Elements at the Heart of History Teaching

Historical thinking–examining primary sources, contextualizing and corroborating them, and forming interpretive narratives–has been a staple of the historical profession since Herodotus and Thucydides debated sources. What has shifted is the concern over how history is taught and how we assess student learning, particularly to young people who will not be historians themselves.  This contest over how many historical facts versus how much procedural knowledge students learn explodes in political debate in the US in semi-regular fifteen-year cycles. Historians and non-historians identify some kind of historical learning as vital to citizenship without agreeing on what history is.

We regularly see this debate unfold around coverage versus critical thinking. Textbooks are a constant since the discipline’s professionalization in the early 20th century (with textbooks appearing as early as the 1700s). Even as their content changes to reflect contemporary understandings of what happened and what mattered in the past, they continue to offer an omniscient authoritative picture of history that obscures the procedural knowledge that defines the field.[1] Many faculty seek ways to teach beyond the textbook by integrating undergraduate research and primary source analysis into their classes.

Similarly, history instructors question the textbook’s corollary: the big introductory survey. Introductory courses became surveys of broad historical knowledge about a century ago, but this was contested even then. Some early 20th-century history faculty thought that students ought to start with narrow topics and immerse themselves in primary sources to understand how historians uncover the past before attempting to understand an entire national history.[2] In General Education programs, however, big surveys remain supreme (probably because they have a high teacher-to-faculty ratio). Over the last two decades, faculty are attempting to upend them with “uncoverage,” devoting class time to primary source analysis, and “flipped classrooms,” where students do textbook and lecture learning of substantive knowledge outside of class in order to devote in-class time to historical thinking.[3] According to Lendol Calder and Tracy Sterres, “In recent decades, new challenges to the coverage model are undermining its hegemony and suggesting different outcomes for history education. An explosion of historical knowledge and subfields makes coverage more than ever an impossible objective.”[4]

Debate about who can do history has also been part of the field since the discipline’s professionalization in the late 19th century. As “peer review, scholarship vetted by presses linked to elite universities, exclusive academic journals, scholarly meetings, extended graduate training, academic tenure, and departmental autonomy” became markers of the new professional status, those who wrote history outside academia, taught schoolchildren, preserved local sites, and worked in museums were excluded. Carl Becker, in his Everyman His Own Historian speech, pointed out the pretensions of the professionals. Edward Ayers explains, “Becker told historians to acknowledge that history was not a scarce resource to be mined and its nuggets carefully meted out to the masses. History was everywhere, free for the taking and shaping.”[5]  Public historians in the 1960s and 1970s embraced Becker’s “Everyman” even as public history became a new “alternative” academic field of study. While some public historians were trained in PhD programs, many more worked through civil rights and feminist groups, local history initiatives, and other community groups.
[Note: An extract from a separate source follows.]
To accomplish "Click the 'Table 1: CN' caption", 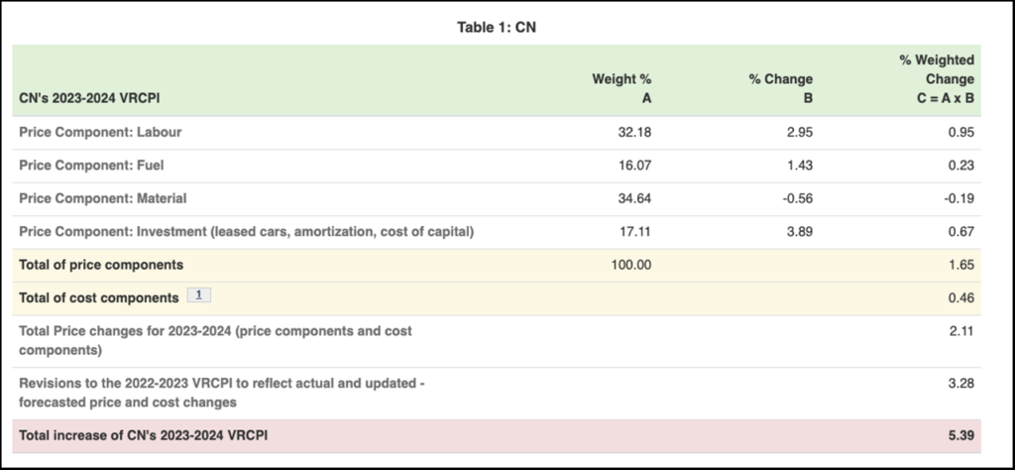I will pyautogui.click(x=497, y=27).

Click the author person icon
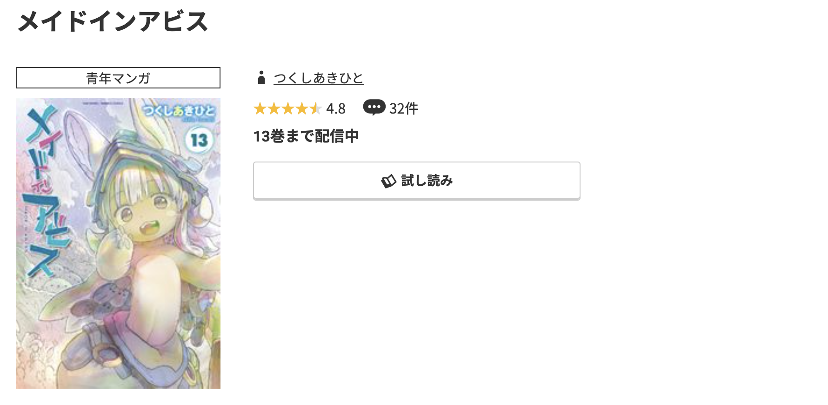(x=260, y=78)
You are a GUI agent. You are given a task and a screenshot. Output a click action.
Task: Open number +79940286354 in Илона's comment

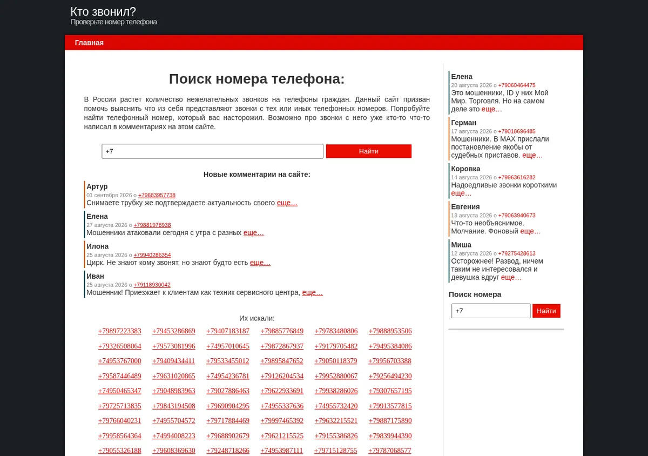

A simultaneous shift toward social history and educational access has resulted in one of the largest shifts; the field has broadened beyond the white male professoriate of the late 19th and early 20th century, resulting in new questions and content. The subfields of history have expanded as historians of women, African Americans, LatinX, immigration, disabilities, and more have carved out subfields, and mainstream texts have been rewritten to recognize new narratives. Although the discipline’s practitioners are still not proportional to the US population, by 2010, women made up half of history PhD’s in the US and about 35 percent of faculty. As of 2014 less than 15 percent of PhD’s were from traditionally marginalized ethnic and racial groups. A recent study from Stanford’s School of Humanities and Science using data analysis of all dissertations published between 1950 and 2015 indicates that as women’s presence in the field increased, the kinds of questions historians ask have expanded and that the questions that women have raised became mainstream–attended to by men and women (transgender data is not available)–over time.[6]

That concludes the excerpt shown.